WHAT YOU NEED TO DO | Retype the listing from the line with "Image resolution: width=1017" up to and including the line with "pyautogui.click(x=1018, y=192)".

MATERIAL FOR THIS TASK |
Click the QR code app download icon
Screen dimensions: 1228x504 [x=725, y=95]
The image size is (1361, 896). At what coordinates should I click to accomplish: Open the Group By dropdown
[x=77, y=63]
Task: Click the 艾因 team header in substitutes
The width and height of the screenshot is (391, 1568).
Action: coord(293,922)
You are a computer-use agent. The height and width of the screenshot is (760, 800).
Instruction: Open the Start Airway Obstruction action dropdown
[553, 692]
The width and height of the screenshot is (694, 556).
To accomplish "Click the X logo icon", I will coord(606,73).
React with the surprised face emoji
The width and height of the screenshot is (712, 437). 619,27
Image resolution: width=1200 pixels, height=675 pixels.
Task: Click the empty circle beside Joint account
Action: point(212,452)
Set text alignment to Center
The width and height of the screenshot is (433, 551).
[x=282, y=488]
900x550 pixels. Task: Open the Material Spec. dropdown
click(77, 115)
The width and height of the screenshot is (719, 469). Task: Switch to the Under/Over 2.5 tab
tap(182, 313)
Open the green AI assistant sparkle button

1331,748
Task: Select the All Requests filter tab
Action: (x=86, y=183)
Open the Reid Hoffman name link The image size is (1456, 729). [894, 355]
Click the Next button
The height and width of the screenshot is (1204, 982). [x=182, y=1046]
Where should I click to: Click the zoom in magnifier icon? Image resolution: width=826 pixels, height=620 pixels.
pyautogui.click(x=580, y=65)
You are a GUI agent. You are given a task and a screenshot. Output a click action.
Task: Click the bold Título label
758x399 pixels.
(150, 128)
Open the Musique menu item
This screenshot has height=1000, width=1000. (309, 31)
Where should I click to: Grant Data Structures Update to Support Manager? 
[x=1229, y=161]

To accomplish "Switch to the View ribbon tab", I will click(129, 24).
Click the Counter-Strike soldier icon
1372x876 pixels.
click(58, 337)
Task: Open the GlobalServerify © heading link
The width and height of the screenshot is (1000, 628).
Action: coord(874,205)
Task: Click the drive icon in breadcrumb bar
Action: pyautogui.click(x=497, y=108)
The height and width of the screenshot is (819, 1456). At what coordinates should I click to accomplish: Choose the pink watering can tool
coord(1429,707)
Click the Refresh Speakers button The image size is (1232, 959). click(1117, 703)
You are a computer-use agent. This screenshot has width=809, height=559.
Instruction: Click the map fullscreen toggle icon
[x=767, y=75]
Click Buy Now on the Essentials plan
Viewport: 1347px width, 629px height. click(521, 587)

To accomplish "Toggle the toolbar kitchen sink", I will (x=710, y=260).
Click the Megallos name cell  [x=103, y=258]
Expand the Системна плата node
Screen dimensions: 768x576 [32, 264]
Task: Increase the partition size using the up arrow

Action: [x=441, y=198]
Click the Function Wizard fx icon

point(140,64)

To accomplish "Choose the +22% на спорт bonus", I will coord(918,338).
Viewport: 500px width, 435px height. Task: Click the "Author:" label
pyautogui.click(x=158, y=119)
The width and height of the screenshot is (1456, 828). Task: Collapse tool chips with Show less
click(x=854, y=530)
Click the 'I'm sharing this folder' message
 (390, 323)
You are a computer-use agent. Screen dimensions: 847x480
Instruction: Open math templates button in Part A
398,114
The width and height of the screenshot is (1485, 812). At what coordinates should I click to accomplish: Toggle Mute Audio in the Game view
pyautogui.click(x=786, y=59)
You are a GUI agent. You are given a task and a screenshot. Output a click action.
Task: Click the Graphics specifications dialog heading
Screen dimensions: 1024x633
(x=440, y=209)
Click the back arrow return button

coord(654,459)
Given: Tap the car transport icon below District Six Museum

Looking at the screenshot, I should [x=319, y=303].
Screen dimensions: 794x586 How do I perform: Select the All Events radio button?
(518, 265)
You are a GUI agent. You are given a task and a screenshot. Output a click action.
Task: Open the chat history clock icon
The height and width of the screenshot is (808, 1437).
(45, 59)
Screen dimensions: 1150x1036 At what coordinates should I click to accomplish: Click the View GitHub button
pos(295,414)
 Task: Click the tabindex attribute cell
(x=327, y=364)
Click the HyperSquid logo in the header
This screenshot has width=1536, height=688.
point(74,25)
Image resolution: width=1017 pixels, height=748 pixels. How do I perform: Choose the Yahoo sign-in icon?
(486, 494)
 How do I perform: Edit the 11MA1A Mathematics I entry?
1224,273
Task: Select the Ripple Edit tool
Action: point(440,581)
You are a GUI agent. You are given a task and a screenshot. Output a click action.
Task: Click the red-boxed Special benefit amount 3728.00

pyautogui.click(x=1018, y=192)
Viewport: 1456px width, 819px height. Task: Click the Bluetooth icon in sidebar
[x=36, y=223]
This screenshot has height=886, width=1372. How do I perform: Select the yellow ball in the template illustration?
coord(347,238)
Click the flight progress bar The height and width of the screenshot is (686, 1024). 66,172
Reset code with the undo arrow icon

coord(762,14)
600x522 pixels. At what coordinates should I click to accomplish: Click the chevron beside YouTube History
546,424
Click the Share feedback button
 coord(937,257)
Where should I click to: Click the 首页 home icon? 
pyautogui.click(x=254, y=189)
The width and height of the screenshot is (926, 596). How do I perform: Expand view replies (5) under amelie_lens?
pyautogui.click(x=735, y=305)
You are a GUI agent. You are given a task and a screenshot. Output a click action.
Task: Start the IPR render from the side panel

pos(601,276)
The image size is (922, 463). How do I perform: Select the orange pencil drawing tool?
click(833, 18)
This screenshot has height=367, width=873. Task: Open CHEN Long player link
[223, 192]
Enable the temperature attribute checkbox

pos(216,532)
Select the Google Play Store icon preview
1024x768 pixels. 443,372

CORRECT ANSWER |
Image resolution: width=1017 pixels, height=748 pixels. How do I perform: Choose the Yahoo sign-in icon?
(486, 494)
 How do I perform: Edit the 11MA1A Mathematics I entry?
1224,273
Task: Select the Ripple Edit tool
Action: point(440,581)
You are a GUI agent. You are given a task and a screenshot. Output a click action.
Task: Click the red-boxed Special benefit amount 3728.00

pyautogui.click(x=1018, y=192)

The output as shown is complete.